- _ASSIGNMENT 1_
Answer these questions from the passage on Putin's Russia:
(a) Which two developments brought stabilization to a halt in 2008?
(b) In what year did Putin resume the presidency?
(c) Which peninsula did Russia annex in 2014?
- _ASSIGNMENT 2_
Proceed with the passage on Putin's Russia, picking up after its final sentence.

- _GIVEN PASSAGE_
▬▬▬▬▬▬
Subject to a limit of two consecutive terms as president, Putin in 2008 essentially handed the office to Dmitri Medvedev — who then appointed Putin prime minister.

Growing repression and war. Stabilization crashed to a halt in 2008 with the double whammy of world recession and plummeting oil prices, wiping out government’s biggest source of income. Wages and GDP dropped again. Wealth inequality widened; Russia’s is now the most extreme of any industrialized nation. Wildcat strikes and labor protests began to appear.

The administration’s gloves came off, especially after Putin resumed the presidency in 2012. Political opponents were slapped with trumped-up criminal charges, even assassinated. Hundreds of protesters became “prisoners of conscience,” like the feminist punk collective Pussy Riot in 2012 and Alexei Navalny and other anti-corruption activists this year.

Having lost oil profits as a means to smooth troubled waters, Putin increasingly resorted to an alternate kind of social glue: nationalist fervor and xenophobia. Putin set about creating “enemies” to draw the fire of an unhappy populace.

Muslims and Russia’s myriad national minorities, who have suffered repression for centuries, are among Putin’s targets. During the recent world recession, immigrants from the Northern Caucasus and from Central Asian republics that were formerly part of the USSR began flooding into urban areas in Russia looking for work. They were initially welcomed because declining population growth meant the need for labor was acute. But now they are being scapegoated for unemployment, slandered as possible terrorists, and even hijacked to perform forced labor in remote districts.

Simultaneously, LGBTQ people have been increasingly singled out for legal suppression and violence. The rights of women have been pushed back, and domestic violence decriminalized.

High on the enemy list is “the West”: Europe and the United States. Putin has capitalized on people’s longing for the lost prestige that the Soviet Union had as the world’s second most powerful nation. This has translated into a political policy that asserts Russia’s right to insist that the countries of its “near abroad” align with its interests and policies.

The drive to become a regional power and grab a spot on the imperialist battleground has been escalating since the 1990s. First came the suppression of demands for autonomy from oppressed nations within Russia’s borders, notably Chechnya. Then came the war with the ex-Soviet republic of Georgia in 2008. Putin’s assertion of Russia’s right to control the destiny of its neighbors reached a new height in 2014, fueling civil war in Ukraine and annexing the Crimean peninsula, which Ukraine still claims as its own.
▬▬▬▬▬▬
- _ENTRIES PROVIDED_
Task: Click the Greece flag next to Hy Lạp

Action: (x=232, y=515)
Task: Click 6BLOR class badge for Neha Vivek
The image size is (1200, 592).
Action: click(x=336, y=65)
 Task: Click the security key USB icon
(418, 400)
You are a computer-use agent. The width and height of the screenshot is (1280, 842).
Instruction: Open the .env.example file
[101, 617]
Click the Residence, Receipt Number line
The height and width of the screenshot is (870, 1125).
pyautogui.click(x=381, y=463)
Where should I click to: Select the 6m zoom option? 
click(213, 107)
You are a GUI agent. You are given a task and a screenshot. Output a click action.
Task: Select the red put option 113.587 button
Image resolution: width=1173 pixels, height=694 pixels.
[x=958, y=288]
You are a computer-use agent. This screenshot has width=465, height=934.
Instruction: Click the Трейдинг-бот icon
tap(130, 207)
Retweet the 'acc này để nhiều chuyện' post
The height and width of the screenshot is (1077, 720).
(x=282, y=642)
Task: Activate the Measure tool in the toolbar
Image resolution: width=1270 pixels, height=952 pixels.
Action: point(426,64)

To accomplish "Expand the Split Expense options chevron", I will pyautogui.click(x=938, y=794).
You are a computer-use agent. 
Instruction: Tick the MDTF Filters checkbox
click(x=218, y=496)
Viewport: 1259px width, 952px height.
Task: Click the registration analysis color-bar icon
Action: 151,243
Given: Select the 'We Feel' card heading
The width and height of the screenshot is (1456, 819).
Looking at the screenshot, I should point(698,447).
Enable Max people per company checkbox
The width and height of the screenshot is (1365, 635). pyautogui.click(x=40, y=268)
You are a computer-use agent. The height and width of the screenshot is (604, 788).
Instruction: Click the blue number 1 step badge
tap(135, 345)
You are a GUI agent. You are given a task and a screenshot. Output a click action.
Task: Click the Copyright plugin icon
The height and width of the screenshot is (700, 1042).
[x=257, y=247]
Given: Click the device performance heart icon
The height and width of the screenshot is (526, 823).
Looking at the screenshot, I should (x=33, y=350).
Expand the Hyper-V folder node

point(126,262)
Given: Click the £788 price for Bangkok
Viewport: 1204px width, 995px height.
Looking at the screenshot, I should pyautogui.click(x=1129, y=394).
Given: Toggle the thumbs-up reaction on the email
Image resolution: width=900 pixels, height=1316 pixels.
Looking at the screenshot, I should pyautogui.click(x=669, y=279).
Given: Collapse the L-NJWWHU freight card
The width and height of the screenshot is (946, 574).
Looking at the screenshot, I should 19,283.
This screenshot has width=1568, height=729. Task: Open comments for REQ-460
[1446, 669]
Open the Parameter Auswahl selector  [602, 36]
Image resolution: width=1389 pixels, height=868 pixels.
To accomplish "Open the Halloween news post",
▬▬▬▬▬▬
- _ANSWER SECTION 1_
(a) World recession and plummeting oil prices.
(b) 2012.
(c) The Crimean peninsula.

- _ANSWER SECTION 2_
The backing of Bashar al-Assad in Syria is key to realizing Putin’s ambitions for Russia as an expansionist power. Historically an ally of the USSR, Syria remains Russia’s toehold in the Middle East, host to Moscow’s military bases and access to the Mediterranean.

Redefining Russian allies. So is Russia friend or foe? Demon or champion? The answer depends on your class perspective, and on which “Russia” you are talking about — its ruling capitalist lootocracy, or its working people.

Make no mistake: Putin’s regime does not embody resistance to imperialism. Just the opposite. Imperialism is an international system in which the most powerful countries vie to divide up the world into spheres of corporate exploitation. The Russian government is part of this setup, maneuvering for a bigger piece of the pie. Putin and Trump are linked in a sort of elite imperialist club in which all the members are in deadly competition. Thus, the two can admire each other as strongmen while simultaneously tossing bombs at each other. (On other countries’ soil!)

So is there a “Russia” for U.S. working and oppressed people to ally with? Yes. The workers who have defied the anti-strike law across Siberia, in the Urals, and in one-factory towns; protesting laborers who link their wage demands to calls for democracy and a workers’ party; the thousands of students who marched on March 26 against corruption; and the political dissidents, queers, women and immigrants who must and are fighting back. This is where the lasting alliance between “West” and “East” will be built.